14. Bootstrapping Flashcards
What is bootstrapping?
Process of resampling with replacement from the original data to generate multiple resamples of the same n as the original data
What are assumption violations?
Make it difficult to draw conclusions from linear models which can impact estimates or inferences
What are two possible explanations behind assumption violations?
Model misspecification - Violated as model is not correct
- Failed to include interaction
- Failed to include a non-linear (higher-order) effect
Non-linear transformations of outcome and/or predictors
- Often related to non-normal residuals and non-linearity
- Can be helped by transformation of predictors and outcomes
What is the generalised linear model used for?
When outcomes are not continuous or normally distributed not because of an error in measurement but because they would not be expected to be
e.g. binary variables
What solves the issue of poor inferences that violated assumptions can lead to?
Bootstrapped inference - creates a more reliable building block for inferences
What is a ‘good sample’?
If a sample of n is drawn at random, it will be unbiased and representative of the whole population
Point estimates from these samples will be good estimated of population parameter (data that describes the entire population)
What is a sampling distribution?
Take a sample size form population and calculate estimate of population parameter
Doing this repeatedly creates sampling distribution
Mean of sampling distribution = Good approximation of population parameter
To quantify sampling variation = can refer to SD of sampling distribution (which is SE)

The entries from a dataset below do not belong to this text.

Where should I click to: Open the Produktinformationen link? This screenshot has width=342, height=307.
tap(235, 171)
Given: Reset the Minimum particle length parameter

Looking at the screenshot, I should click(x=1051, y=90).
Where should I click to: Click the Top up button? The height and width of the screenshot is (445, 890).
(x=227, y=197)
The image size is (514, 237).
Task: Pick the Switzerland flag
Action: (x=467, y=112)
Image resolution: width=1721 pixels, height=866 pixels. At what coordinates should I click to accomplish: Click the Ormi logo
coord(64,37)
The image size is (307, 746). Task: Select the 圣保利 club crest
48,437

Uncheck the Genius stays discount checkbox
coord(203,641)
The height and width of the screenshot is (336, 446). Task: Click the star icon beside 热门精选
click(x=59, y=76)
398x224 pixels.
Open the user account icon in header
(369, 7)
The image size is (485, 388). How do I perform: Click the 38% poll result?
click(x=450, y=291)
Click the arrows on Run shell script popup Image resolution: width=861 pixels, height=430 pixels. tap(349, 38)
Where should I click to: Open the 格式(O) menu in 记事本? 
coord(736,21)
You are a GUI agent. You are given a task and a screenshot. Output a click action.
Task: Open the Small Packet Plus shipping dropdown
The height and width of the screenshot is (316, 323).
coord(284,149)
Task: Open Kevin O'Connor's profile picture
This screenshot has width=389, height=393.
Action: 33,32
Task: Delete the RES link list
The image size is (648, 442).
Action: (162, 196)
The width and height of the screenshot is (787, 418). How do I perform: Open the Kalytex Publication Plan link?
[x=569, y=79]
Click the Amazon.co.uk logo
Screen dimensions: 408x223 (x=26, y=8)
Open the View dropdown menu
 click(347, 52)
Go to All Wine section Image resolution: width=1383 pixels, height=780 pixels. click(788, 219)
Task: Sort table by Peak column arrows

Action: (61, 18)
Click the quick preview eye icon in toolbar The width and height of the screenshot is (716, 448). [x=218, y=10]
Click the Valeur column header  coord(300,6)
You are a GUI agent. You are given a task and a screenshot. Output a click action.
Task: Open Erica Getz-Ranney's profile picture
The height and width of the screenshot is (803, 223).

What are the two possible solutions to getting enough sense of the variability in sample estimates when collecting samples from a population? (explain both processes)
Theoretical solution
- Collect one sample
- Estimate the standard error using the formula
Bootstrap solution
- Collect one sample
- Mimic the act of repeated sampling from the population by repeated resampling with replacement from the original sample
- Estimate the standard error using the standard deviation of the distribution of resample statistics
What is a bootstrap distribution?
Distribution of statistics following bootstrapping made up of each resample
How do you get a bootstrap distribution?
Start with an initial sample of size n.
Take k resamples (sampling with replacement) of size n, and calculate your statistic on each one.
As k→∞, the distribution of the k resample statistics begins to approximate the sampling distribution.
What size should each bootstrap sample be?
The same as the original n
What is bootstrap standard error?
Bootstrap SE = SD of bootstrap distribution
What is a confidence interval?
Defines plausible range for population parameter
To estimate need…
- A confidence level
- A measure of sampling variability (e.g. SE/bootstrap SE)
What is a % confidence interval?
Across repeated samples, [x]% confidence intervals would be expected to contain the true population parameter value.
So out of 100 samples, 95 would contain true population mean
This is subtly different from saying that we are 95% confident that the true mean is inside our interval. The 95% probability is related to the long-run frequencies of our intervals.
How do you calculate confidence intervals?
68/95/99 Rule:
Sampling distributions become normal, so there are fixed properties of normal distributions
- 68% density falls within 1 SD of mean
- 95% of density falls within 1.96 SD of mean
- 99.7% of density falls within 3 SD of mean
For 95%:
- Lower bound = mean - 1.96*SE
- Upper bound = mean + 1.96*SE